Sayanagi et al. analyzed the association between VA and the photoreceptor status, and demonstrated that the presence of an intact inner segment/ outer segment junction band on OCT is relevant for VA outcome [36]. Disruption of the inner segment/ outer segment junction may indicate photoreceptor degeneration due to underlying neovascular tissue or intraretinal fluid accumulation. Retinal degeneration over time results in atrophy and thinning of the ONL. In our study, the baseline ONL volume appeared to be of prognostic significance, as eyes with a thinner or more atrophic ONL at baseline demonstrated lower VA values at every follow-up time point and showed the strongest correlation of all analyzed parameters on SDOCT
Fluorescein angiography-derived measures, such as the total area of the CNV lesion, have been shown to be of prognostic value in prior studies [24]. Our findings confirmed that a greater area of the total CNV lesion and additionally a greater area of classic CNV and occult CNV lesion components are associated with worse VA outcome after 3 injections and at 12 months. When evaluating different CNV lesion subtypes, only the presence of RAP lesions in eyes with occult CNV proved to be of prognostic value in our data set. Twenty-seven eyes (37.5%) in our study demonstrated evidence of persistent CNV activity on either OCT or fluorescein angiography at the first visit following 3 injections of ranibizumab. We did not find a significant difference in the long term VA outcome between eyes with or without persistent CNV activity after 3 ranibizumab injections. Thus, eyes which rapidly respond to ranibizumab therapy do not seem to have an ultimate visual functional advantage over the eyes with a slower initial response.
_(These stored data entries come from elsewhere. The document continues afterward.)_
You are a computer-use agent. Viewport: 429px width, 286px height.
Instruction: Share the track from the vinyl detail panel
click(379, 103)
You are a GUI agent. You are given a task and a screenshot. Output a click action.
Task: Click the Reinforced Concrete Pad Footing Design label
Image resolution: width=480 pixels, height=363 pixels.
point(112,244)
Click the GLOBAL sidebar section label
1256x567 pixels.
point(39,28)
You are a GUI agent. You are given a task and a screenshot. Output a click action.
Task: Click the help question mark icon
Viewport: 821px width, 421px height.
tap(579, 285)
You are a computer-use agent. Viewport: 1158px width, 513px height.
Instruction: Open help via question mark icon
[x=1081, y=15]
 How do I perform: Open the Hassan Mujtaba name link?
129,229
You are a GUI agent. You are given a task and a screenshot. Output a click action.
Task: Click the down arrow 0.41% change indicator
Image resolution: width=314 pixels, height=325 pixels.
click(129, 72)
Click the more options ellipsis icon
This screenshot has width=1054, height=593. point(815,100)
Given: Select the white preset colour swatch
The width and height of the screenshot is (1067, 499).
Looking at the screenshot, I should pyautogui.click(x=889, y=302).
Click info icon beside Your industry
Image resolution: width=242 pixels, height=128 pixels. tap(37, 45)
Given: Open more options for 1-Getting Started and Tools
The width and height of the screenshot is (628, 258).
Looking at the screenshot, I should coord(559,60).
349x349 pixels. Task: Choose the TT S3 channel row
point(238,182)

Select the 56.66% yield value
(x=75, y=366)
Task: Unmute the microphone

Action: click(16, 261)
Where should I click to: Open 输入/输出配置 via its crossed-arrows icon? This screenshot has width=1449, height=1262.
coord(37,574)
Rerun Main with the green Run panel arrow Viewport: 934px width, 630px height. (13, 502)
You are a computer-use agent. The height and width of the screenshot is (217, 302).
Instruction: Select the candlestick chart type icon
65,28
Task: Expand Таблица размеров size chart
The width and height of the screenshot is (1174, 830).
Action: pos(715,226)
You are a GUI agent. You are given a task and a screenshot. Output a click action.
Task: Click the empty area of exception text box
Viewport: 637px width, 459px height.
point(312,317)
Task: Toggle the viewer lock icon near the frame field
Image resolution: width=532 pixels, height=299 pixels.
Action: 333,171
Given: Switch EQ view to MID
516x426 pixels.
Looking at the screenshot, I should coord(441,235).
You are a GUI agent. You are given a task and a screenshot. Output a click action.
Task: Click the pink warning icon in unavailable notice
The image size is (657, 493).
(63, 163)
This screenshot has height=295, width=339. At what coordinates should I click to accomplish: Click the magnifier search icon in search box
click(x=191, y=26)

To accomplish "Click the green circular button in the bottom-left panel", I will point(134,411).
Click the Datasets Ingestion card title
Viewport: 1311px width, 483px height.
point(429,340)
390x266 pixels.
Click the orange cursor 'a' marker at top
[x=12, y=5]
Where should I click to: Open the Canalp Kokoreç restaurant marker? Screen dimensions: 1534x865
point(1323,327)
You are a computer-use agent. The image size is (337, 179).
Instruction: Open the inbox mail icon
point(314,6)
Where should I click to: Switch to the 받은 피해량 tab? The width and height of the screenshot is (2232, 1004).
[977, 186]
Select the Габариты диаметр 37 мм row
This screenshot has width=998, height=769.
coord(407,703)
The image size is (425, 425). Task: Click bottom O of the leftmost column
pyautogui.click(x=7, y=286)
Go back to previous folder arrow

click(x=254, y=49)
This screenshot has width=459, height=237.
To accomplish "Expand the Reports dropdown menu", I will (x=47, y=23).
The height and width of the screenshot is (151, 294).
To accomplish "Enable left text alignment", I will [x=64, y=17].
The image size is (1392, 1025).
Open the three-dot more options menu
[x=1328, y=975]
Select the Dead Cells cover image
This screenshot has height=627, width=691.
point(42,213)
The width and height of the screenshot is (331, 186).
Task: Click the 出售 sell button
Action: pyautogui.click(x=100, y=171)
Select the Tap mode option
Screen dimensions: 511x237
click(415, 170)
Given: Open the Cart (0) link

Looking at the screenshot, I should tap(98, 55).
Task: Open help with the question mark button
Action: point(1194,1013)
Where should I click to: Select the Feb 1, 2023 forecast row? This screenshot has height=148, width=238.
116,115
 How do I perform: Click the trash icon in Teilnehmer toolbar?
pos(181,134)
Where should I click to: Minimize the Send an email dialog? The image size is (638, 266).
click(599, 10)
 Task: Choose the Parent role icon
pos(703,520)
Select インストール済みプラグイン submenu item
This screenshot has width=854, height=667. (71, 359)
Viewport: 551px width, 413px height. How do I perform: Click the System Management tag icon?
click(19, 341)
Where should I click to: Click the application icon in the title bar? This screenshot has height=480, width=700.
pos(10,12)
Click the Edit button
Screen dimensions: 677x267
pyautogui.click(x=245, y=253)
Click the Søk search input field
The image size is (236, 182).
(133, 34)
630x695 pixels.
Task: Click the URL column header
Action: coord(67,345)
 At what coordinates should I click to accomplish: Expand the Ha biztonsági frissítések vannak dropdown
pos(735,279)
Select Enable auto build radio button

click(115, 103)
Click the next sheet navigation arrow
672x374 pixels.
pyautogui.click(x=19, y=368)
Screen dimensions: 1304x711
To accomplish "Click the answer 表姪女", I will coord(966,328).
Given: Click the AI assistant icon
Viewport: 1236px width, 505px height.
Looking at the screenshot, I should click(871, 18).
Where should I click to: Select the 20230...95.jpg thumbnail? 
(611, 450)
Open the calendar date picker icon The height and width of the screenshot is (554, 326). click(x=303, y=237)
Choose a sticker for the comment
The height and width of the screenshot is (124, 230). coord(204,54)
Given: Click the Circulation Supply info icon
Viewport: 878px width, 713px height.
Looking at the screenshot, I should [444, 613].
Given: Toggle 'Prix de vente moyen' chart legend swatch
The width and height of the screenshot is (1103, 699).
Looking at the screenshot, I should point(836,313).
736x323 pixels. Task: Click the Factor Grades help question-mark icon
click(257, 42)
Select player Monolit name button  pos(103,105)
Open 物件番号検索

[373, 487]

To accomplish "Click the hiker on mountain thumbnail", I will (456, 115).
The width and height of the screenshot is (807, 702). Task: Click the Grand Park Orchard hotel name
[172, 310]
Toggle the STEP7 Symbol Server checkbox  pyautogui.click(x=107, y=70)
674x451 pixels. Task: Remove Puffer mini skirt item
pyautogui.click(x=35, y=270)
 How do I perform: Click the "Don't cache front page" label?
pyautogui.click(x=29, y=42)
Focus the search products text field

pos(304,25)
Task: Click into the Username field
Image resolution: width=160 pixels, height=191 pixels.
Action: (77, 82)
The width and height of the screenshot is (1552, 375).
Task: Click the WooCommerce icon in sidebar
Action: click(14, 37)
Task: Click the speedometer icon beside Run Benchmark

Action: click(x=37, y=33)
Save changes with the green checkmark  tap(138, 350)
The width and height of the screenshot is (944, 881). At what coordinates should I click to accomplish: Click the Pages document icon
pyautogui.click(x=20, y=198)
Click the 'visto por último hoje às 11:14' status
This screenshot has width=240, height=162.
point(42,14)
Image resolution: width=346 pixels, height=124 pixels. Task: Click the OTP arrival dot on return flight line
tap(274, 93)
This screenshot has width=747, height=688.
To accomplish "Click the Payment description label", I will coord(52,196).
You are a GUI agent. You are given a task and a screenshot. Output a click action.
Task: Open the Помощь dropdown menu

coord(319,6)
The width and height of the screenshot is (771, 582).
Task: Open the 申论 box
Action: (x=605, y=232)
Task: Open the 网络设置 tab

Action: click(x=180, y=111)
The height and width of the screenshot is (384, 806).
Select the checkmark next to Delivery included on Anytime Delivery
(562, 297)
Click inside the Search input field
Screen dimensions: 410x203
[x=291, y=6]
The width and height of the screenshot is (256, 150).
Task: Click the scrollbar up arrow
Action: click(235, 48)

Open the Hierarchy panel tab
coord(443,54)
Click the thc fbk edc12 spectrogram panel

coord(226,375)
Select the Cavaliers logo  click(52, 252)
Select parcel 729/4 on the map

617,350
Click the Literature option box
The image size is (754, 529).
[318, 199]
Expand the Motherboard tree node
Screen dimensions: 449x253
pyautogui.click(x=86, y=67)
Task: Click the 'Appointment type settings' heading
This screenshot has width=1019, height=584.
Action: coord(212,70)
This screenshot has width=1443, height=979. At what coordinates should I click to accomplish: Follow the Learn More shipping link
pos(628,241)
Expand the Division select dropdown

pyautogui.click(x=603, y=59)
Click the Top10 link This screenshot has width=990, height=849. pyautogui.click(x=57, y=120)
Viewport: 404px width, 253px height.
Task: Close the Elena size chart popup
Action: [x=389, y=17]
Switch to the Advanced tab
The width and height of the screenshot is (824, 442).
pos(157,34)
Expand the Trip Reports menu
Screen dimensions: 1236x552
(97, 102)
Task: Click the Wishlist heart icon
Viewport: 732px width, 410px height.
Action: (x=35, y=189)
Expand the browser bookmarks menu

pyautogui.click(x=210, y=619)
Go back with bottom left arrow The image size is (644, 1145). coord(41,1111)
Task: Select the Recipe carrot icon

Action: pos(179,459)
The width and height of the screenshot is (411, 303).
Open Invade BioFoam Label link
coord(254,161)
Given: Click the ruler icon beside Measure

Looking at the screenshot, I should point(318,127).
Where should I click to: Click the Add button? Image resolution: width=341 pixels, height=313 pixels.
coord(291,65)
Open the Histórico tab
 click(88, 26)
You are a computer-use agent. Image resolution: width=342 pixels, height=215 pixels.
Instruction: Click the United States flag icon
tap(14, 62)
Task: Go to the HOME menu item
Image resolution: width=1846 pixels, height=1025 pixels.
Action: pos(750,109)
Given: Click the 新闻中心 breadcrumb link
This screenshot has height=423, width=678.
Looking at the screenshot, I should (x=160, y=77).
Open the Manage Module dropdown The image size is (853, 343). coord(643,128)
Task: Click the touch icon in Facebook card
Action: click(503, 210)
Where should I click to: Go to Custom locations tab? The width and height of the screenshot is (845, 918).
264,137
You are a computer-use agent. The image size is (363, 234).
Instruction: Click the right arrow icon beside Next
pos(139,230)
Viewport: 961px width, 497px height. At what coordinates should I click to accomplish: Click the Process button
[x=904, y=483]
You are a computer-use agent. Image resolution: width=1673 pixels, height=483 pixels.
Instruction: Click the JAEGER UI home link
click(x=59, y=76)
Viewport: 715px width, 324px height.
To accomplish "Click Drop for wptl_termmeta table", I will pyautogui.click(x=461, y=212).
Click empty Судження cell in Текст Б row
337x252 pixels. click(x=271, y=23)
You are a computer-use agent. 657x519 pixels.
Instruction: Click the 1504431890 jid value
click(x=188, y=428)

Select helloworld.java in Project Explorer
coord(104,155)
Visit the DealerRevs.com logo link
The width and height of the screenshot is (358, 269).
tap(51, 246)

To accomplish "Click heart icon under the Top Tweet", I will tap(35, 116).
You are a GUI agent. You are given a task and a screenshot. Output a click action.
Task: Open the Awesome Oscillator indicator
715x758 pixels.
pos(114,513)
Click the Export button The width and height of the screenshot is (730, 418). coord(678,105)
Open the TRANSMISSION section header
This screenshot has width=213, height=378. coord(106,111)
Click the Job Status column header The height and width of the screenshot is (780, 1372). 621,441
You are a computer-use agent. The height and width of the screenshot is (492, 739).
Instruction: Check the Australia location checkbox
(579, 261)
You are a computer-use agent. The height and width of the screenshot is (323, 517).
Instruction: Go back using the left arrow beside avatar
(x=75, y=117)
Our study is not without limitations, including its retrospective design, the use of Snellen VA, and the small study population. A significant number of patients were lost to follow-up at our clinic because they returned to their referring ophthalmologist. However, our study also has several strengths. The utilization of high-resolution SDOCT images allows a more detailed interpretation of the complex morphologic changes occurring in neovascular AMD, including assessment and quantification of the ONL. The use of standardized protocol manual segmentation of OCT and angiographic images in a reading center using certified graders also allows the imaging parameters to be extracted in a reliable fashion [16].
Manual delineation of various features on SDOCT images as performed in this study may not be feasible in clinical practice. However, knowledge of the potential implication of prognostic parameters may help clinicians to judge the benefits of anti-VEGF treatment for the individual patient and to balance it against the risks of repeated intravitreal injections. As no effective alternative treatments are available to date, this information however may not change clinical management.
In summary, using manual grading software and high resolution imaging, we identified several SDOCT and fluorescein angiography parameters (area of CNV lesion, as well as the area of the occult and classic part of the CNV lesion on angiography, presence of RAP, presence of intraretinal cystoid spaces, volume of the neurosensory retina, subretinal hyperreflective material, PED and ONL layer) to be prognostic outcome parameters for VA after ranibizumab therapy in eyes of patients with neovascular AMD. A larger, prospective dataset will be crucial for defining the relative importance of these parameters.
Support
Supported in part by Retinovit and Nolting Foundation, Cologne, Germany
Financial Interest
S.R. Sadda and A.C. Walsh are co-inventors of Doheny intellectual property related to OCT that has been licensed by Topcon Medical Systems and have also served as consultants for Heidelberg Engineering, Inc. However, it is not related to the subject matter of this manuscript.